Oui, mais quand on a vu la Carte Blanche, le travail que tu as amené au dernier Festival d'Assier, on voit bien quand même qu'au-delà de ces associations il y a de la matière...
X. V. : La matière vient d'un gros travail de longue haleine sur le collectage, la recherche. Pour me situer, j'avais travaillé il y a maintenant une vingtaine d'années avec le Conservatoire Occitan, c'est là que j'ai connu Claude Sicre, et on s'était lancé dans un travail de collecte, d'études en quelque sorte historiques, de sociologie, sur les musiciens qu'on avait à côté. Alors évidemment comme ce travail il y avait des tas de gens en France qui le faisait de façon un peu pointu, il y a eu une espèce de considération pour nous par les pouvoirs publics, la Direction de la Musique, un peu les ethno-musicologues qui nous disaient : "Vous-même devenez ethno-musicologues, vous faites un travail aussi important que nous...". On a eu l'impression à un moment donné qu'on le devenait parce qu'on se côtoyait un petit peu avec l'université, mais en définitive, avec le recul, je ne me sent pas tellement de ce monde.
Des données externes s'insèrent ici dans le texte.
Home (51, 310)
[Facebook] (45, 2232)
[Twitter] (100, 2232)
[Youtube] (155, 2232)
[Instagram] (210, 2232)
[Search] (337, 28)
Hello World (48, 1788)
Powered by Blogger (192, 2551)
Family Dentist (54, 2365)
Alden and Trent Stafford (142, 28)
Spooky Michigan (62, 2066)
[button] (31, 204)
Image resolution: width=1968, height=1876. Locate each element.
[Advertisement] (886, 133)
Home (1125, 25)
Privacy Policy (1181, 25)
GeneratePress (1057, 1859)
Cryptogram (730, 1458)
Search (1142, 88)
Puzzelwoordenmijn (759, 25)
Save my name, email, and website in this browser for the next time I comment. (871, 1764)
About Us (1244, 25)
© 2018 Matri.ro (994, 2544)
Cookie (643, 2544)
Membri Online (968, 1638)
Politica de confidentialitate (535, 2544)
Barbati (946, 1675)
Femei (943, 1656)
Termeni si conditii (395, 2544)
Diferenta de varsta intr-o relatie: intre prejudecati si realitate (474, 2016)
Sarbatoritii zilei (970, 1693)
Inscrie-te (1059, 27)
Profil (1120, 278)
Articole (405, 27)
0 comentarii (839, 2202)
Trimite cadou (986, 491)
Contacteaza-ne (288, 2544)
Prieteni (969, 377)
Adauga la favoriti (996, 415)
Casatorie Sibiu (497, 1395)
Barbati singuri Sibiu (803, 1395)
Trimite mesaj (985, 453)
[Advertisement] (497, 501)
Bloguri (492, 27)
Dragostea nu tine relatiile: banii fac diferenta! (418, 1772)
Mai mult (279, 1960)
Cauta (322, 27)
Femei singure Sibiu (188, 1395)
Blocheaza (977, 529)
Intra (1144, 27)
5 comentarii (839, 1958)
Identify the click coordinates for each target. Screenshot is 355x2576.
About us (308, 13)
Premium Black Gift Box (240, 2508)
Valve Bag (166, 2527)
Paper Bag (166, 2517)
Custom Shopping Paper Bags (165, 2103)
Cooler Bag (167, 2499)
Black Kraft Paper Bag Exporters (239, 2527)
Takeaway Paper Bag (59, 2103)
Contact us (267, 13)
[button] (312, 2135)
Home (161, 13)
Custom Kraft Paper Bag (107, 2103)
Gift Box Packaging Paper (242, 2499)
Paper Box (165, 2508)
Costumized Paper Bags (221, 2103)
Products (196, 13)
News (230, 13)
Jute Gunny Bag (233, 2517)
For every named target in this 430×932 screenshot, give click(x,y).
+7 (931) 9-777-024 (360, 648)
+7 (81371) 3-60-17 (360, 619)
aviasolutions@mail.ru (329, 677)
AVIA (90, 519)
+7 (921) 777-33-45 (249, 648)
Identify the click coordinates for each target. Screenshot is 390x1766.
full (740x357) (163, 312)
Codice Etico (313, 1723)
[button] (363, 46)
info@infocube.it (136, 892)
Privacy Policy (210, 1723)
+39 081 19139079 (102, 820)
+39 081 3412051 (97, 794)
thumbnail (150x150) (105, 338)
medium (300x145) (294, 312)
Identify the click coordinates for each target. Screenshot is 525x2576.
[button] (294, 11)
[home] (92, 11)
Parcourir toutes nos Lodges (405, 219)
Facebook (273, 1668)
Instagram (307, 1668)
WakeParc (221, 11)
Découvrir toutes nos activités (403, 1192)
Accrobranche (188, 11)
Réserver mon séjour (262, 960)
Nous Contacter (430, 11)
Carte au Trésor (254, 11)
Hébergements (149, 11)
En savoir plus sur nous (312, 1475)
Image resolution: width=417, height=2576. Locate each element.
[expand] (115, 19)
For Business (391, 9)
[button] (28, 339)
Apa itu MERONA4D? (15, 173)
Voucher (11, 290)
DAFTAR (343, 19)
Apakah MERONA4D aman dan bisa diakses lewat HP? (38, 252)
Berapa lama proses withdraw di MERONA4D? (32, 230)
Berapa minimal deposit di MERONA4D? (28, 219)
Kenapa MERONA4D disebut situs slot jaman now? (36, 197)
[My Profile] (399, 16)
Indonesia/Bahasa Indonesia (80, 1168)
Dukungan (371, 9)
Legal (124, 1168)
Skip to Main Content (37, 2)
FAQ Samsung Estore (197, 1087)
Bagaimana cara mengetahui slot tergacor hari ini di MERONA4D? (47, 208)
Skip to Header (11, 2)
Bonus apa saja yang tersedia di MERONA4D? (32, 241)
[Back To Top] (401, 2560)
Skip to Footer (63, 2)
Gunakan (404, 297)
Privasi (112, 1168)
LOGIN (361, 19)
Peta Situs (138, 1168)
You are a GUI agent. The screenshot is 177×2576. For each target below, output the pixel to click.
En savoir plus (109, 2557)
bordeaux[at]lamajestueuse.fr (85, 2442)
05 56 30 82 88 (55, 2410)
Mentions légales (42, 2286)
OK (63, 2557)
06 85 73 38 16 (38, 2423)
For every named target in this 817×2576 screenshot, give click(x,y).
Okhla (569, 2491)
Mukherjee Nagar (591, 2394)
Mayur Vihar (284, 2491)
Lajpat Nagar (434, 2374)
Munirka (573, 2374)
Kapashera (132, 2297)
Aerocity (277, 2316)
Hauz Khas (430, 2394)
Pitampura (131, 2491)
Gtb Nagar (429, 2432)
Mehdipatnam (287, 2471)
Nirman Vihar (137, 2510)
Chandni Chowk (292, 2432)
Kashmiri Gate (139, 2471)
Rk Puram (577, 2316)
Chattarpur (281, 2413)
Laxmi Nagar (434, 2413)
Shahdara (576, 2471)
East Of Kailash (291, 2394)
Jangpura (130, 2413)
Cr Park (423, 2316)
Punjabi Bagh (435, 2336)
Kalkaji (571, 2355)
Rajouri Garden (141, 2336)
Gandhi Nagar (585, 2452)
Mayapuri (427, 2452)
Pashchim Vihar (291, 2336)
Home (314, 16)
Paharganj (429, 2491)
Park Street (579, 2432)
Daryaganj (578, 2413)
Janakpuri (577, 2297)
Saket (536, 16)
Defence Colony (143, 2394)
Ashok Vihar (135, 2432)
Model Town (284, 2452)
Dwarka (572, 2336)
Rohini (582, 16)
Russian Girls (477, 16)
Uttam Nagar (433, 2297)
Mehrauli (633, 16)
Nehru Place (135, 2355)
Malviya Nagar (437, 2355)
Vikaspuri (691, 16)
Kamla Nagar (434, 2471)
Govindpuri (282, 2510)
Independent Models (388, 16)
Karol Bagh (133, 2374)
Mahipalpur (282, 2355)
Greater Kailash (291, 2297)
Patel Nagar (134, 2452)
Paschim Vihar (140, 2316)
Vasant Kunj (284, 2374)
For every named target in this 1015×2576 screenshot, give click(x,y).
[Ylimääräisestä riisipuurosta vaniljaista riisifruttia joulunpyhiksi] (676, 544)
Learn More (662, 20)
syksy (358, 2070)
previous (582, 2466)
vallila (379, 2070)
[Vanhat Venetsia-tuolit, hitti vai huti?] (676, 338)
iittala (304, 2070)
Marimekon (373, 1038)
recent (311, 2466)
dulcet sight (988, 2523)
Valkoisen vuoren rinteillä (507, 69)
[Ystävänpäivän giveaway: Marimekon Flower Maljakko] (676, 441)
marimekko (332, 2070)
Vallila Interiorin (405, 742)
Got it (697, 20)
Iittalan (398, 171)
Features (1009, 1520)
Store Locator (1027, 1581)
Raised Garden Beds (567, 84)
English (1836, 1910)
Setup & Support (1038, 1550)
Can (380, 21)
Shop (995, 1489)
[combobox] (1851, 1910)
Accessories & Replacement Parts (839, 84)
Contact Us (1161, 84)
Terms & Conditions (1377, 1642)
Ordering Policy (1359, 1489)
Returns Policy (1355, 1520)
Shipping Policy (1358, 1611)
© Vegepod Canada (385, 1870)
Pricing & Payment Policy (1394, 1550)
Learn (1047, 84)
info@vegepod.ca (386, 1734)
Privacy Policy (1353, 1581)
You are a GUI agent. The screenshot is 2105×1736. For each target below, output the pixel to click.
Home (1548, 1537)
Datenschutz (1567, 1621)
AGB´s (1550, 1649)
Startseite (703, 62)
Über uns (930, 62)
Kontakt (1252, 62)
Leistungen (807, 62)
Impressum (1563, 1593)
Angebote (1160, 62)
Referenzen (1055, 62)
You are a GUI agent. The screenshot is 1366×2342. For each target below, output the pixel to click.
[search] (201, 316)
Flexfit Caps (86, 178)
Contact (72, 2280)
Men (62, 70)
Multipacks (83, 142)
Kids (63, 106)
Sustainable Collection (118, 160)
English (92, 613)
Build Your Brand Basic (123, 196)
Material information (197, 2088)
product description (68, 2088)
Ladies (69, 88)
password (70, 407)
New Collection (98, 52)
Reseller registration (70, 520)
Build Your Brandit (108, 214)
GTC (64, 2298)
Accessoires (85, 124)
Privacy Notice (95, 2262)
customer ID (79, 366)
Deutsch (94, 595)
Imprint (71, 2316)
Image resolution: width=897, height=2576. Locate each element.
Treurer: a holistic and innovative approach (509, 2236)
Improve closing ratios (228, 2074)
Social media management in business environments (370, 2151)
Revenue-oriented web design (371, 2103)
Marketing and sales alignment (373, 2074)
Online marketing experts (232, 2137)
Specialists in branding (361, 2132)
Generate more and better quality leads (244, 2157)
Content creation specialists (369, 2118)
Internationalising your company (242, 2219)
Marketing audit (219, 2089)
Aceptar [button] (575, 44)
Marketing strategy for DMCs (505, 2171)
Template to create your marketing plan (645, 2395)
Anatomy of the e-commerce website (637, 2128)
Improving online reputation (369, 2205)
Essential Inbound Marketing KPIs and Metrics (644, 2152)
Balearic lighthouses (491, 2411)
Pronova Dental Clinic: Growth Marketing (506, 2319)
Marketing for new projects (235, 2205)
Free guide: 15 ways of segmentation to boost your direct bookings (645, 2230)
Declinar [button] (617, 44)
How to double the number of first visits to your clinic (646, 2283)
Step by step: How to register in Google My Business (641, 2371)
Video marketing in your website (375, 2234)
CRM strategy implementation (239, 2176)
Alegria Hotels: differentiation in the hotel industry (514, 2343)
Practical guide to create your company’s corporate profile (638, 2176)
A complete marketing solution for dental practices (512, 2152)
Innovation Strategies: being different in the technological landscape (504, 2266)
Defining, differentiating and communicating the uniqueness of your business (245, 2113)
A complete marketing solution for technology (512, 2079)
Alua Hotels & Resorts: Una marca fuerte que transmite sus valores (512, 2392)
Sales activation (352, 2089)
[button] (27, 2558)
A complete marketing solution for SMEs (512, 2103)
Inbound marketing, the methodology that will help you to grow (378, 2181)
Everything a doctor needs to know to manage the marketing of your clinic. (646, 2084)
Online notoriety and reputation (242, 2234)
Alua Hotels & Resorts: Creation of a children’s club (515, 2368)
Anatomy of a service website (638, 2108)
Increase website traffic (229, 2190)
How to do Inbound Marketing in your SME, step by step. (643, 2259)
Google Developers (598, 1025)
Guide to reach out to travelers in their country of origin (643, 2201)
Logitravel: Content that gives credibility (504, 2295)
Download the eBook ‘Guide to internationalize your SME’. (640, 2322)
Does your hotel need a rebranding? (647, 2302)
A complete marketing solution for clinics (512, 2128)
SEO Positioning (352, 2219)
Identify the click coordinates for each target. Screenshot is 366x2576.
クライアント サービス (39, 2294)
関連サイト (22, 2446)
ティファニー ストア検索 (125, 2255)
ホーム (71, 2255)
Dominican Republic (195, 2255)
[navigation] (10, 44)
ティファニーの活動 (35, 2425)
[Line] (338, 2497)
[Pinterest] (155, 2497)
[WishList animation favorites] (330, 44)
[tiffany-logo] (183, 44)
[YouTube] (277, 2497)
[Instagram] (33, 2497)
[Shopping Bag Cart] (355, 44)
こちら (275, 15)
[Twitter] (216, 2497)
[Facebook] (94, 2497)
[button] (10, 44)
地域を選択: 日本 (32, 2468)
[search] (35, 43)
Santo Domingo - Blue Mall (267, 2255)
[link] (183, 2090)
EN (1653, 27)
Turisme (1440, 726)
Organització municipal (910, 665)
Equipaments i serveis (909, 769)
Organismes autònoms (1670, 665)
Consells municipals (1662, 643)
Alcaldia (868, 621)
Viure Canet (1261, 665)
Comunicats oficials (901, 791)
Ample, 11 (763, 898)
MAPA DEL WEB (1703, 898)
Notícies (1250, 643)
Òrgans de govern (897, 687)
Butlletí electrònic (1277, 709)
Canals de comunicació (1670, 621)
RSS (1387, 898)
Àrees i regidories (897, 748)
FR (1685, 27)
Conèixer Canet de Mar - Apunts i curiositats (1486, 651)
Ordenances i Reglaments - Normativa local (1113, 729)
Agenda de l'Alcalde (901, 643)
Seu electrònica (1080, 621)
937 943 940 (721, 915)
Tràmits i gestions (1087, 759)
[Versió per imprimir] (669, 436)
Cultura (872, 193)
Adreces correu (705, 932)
Je suis plutôt d'un milieu ouvrier, émigré espagnol, ce que je vivais chez moi et la culture universitaire c'est quand même très éloigné. Aujourd'hui encore je suis invité dans des trucs, des colloques, des machins, je ne sais pas, je n'arrive pas tellement à me situer comme faisant partie de ce monde là. Derrière ils ont toute une culture savante, ils sont capable de parler de Rousseau, moi j'en suis incapable, bon je peux parler d'autres choses...
Bon, cela dit, l'histoire de la culture, avec son entrée savante et son entrée populaire, il se trouve que toi, finalement tu as touché les deux...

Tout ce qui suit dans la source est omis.